_Task list_.
1. In the circuit board order account, how many boards were needed, ordered, and received in total?
2. Continue the circuit board order account from its last line.

_Document segment_.
-*-

I needed one of each bus card for each consoles and then an LCD adapter for each LCD.
This list was:
- 4 x HD44780 buses
- 4 x Nokia buses
- 18 x HD44780 Adapters
- 10 x Nokia Adapters
Seeed forces you to select a quantity from their list of available quantities. This meant the list looked more like this:
- 5 x HD44780 buses
- 5 x Nokia buses
- 20 x HD44780 Adapters
- 10 x Nokia Adapters
Okay, that's fine, at least I'll have spares. I've used the service before a couple of times and so wasn't surprised to find that when they arrived I had more than I had asked for anyway and so I ended up with a list like this:
- 5 xHD44780 buses
- 6 x Nokia buses
- 22 xHD44780 Adapters
- 12 x Nokia Adapters
I presume that they put extra copies on their batch where they can afford to so that the customer has spares and so is less likely to reject damaged boards as they have more than they need. In total I needed 36 boards, I ordered 40 and received 45. Not bad! This was a total of 9 spare boards, 5 of which were free.
Good going so far. Delivery times from china are slow, but for $80.87 (Which translated to £49.58) for an order this size, I can't complain.
Or can I?
Let's take a closer look at some of the boards...

-*-

_Listed records_.
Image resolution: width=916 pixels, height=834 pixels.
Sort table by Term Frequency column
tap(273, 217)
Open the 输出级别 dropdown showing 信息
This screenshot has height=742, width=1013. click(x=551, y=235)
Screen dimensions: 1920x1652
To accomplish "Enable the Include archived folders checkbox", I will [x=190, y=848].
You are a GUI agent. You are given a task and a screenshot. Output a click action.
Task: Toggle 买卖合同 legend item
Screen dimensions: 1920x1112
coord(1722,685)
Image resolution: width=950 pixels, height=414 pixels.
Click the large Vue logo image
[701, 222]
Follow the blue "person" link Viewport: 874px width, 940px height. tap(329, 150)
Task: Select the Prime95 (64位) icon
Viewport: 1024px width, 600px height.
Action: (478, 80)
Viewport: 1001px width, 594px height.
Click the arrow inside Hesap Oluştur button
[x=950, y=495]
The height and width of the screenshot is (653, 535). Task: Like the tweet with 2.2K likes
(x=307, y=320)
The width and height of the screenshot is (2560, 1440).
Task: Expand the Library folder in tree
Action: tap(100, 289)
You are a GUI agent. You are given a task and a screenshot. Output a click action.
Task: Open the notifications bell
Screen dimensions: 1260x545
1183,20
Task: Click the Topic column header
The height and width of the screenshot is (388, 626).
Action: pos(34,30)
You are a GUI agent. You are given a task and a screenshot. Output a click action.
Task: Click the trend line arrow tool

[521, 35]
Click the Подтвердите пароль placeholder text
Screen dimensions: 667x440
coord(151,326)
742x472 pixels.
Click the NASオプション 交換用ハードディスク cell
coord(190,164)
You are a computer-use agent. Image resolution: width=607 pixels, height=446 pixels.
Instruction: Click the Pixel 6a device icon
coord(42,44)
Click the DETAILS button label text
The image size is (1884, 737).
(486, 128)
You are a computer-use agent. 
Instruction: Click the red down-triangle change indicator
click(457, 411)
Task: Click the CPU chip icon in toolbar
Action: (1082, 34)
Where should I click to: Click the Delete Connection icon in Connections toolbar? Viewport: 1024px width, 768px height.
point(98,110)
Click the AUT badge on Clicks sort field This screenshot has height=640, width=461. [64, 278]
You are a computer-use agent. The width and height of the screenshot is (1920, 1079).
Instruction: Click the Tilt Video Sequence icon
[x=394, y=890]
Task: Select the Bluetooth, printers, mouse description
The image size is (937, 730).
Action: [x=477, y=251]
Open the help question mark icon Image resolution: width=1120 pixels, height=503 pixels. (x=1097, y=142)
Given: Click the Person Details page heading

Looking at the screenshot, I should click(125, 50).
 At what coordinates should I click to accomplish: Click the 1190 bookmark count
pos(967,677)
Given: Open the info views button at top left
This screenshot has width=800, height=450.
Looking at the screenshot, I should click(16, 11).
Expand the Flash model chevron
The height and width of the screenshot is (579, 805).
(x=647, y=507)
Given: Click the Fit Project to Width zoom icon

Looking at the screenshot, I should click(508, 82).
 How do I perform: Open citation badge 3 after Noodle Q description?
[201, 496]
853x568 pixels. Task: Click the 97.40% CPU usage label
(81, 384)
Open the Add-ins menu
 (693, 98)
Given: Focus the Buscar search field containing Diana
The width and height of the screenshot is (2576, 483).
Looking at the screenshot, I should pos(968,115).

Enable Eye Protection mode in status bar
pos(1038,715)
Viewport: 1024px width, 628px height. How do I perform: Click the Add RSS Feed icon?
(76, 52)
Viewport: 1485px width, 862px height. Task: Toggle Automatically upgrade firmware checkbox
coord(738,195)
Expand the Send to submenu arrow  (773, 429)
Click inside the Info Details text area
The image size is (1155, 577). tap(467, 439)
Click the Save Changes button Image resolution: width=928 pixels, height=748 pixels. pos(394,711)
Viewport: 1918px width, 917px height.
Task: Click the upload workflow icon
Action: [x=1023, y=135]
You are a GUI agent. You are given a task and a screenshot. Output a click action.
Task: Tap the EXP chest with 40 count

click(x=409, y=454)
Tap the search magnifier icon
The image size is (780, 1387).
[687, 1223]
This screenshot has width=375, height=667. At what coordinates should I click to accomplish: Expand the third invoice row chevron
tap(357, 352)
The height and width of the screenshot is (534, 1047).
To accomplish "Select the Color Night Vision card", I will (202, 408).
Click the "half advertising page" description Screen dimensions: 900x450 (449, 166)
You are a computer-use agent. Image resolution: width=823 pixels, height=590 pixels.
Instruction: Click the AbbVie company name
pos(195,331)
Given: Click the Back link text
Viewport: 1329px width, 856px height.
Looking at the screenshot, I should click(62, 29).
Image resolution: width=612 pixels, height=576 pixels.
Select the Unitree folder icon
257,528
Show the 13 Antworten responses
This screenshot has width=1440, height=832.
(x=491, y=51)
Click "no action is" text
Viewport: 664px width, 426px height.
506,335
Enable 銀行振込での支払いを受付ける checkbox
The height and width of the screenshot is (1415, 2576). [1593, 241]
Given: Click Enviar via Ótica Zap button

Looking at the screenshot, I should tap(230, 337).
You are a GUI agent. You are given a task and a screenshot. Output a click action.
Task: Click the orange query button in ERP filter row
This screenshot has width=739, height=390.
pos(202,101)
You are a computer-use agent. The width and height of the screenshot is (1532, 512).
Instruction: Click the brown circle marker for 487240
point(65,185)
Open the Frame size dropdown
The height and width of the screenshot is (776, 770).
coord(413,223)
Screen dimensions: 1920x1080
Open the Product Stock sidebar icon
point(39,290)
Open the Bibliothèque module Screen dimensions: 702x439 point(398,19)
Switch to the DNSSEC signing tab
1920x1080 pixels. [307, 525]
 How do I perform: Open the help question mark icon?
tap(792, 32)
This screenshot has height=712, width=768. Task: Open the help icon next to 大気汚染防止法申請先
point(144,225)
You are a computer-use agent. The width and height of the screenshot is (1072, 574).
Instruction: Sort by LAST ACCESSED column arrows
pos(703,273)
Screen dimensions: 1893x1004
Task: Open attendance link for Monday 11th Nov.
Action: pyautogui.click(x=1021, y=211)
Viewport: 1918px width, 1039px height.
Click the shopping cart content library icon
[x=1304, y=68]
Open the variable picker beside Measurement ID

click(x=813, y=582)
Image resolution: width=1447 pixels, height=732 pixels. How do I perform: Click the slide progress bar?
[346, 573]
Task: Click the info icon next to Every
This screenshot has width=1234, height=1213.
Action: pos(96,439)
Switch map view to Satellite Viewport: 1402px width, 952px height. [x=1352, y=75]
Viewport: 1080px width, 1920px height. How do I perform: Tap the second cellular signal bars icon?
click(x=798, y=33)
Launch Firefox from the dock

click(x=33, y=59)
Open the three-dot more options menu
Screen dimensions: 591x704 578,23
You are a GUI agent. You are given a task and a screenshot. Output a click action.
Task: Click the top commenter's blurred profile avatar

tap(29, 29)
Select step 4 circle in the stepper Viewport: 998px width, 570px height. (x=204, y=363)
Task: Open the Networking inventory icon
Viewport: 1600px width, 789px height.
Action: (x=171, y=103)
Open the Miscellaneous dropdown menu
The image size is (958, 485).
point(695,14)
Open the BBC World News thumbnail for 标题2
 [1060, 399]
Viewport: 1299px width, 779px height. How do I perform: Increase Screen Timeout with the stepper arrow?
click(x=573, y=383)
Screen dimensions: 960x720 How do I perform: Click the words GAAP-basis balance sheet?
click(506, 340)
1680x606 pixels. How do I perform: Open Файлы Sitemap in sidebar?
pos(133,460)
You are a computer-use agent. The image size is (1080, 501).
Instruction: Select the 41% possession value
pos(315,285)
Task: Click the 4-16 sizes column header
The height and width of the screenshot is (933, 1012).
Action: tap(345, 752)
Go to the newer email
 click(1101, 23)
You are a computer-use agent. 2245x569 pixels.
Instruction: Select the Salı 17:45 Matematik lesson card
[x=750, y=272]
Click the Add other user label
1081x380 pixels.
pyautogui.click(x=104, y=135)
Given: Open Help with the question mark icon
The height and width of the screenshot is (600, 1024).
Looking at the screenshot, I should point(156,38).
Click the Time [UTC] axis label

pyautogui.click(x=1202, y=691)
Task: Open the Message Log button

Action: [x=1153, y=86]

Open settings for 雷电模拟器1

-*-

_Answers for this exercise_.
1. 36 boards were needed, 40 were ordered, and 45 were received.

2.
The first thing I noticed was that some of the HD44780 adapters (labelled "Back-cards") were a little damaged. Take a look;
Sorry about the poor quality of the images and the lack of reasonable cropping, I took these photos with a phone and a cheap plastic eye magnifying lens.
These small chips weren't the worst of it. This PCB looked like it had a disagreement with the milling machine. A chunk of the board is missing as if something sliced it off;
Oh well. There's spares. That's not a problem.
Another minor issue was a scratch on a Nokia bus card. It hasn't gone all the way through the copper tracks but it has exposed the copper slightly. Just a minor QC thing;
Something that Seeed does with all of the PCBs they make is add text to them that includes a number. I presume that this number is how they determine which order wanted that PCB. They don't make it easy for themselves however. I have found that the numbers aren't always on the silkscreen layer. Sometimes they are on the copper layer and in one case, it was on the solder mask stop layer.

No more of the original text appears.